● **Your objective**
Print all the entries exactly.

● **Records for the task**

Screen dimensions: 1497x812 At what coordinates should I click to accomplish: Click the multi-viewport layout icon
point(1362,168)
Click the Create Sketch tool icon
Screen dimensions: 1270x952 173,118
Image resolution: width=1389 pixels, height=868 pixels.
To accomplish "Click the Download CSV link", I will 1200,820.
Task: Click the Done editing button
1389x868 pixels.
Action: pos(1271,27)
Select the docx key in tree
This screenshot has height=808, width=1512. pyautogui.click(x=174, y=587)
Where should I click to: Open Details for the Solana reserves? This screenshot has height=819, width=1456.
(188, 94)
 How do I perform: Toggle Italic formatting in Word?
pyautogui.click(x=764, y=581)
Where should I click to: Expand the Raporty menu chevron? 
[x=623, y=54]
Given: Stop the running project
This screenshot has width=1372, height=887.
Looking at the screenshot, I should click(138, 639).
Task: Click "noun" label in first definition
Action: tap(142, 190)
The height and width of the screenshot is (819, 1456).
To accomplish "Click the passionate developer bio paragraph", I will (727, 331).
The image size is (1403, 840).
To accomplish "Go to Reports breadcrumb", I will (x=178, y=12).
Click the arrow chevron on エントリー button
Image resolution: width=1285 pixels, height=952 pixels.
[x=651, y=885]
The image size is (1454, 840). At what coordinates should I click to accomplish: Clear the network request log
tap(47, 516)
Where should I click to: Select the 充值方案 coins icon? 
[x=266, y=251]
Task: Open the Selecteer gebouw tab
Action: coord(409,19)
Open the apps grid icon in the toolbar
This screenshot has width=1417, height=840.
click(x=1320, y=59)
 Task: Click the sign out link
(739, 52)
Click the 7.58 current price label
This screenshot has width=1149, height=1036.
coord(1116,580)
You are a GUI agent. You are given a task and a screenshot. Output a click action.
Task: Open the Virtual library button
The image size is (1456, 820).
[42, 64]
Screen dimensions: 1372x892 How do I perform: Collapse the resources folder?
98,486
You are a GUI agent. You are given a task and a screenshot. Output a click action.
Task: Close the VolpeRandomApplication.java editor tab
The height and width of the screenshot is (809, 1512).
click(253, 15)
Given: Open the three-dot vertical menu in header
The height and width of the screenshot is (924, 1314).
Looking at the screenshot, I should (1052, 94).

● **Answer box**
Screen dimensions: 1497x812 At what coordinates should I click to accomplish: Click the multi-viewport layout icon
point(1362,168)
Click the Create Sketch tool icon
Screen dimensions: 1270x952 173,118
Image resolution: width=1389 pixels, height=868 pixels.
To accomplish "Click the Download CSV link", I will 1200,820.
Task: Click the Done editing button
1389x868 pixels.
Action: pos(1271,27)
Select the docx key in tree
This screenshot has height=808, width=1512. pyautogui.click(x=174, y=587)
Where should I click to: Open Details for the Solana reserves? This screenshot has height=819, width=1456.
(188, 94)
 How do I perform: Toggle Italic formatting in Word?
pyautogui.click(x=764, y=581)
Where should I click to: Expand the Raporty menu chevron? 
[x=623, y=54]
Given: Stop the running project
This screenshot has width=1372, height=887.
Looking at the screenshot, I should click(138, 639).
Task: Click "noun" label in first definition
Action: tap(142, 190)
The height and width of the screenshot is (819, 1456).
To accomplish "Click the passionate developer bio paragraph", I will (727, 331).
The image size is (1403, 840).
To accomplish "Go to Reports breadcrumb", I will (x=178, y=12).
Click the arrow chevron on エントリー button
Image resolution: width=1285 pixels, height=952 pixels.
[x=651, y=885]
The image size is (1454, 840). At what coordinates should I click to accomplish: Clear the network request log
tap(47, 516)
Where should I click to: Select the 充值方案 coins icon? 
[x=266, y=251]
Task: Open the Selecteer gebouw tab
Action: coord(409,19)
Open the apps grid icon in the toolbar
This screenshot has width=1417, height=840.
click(x=1320, y=59)
 Task: Click the sign out link
(739, 52)
Click the 7.58 current price label
This screenshot has width=1149, height=1036.
coord(1116,580)
You are a GUI agent. You are given a task and a screenshot. Output a click action.
Task: Open the Virtual library button
The image size is (1456, 820).
[42, 64]
Screen dimensions: 1372x892 How do I perform: Collapse the resources folder?
98,486
You are a GUI agent. You are given a task and a screenshot. Output a click action.
Task: Close the VolpeRandomApplication.java editor tab
The height and width of the screenshot is (809, 1512).
click(253, 15)
Given: Open the three-dot vertical menu in header
The height and width of the screenshot is (924, 1314).
Looking at the screenshot, I should (1052, 94).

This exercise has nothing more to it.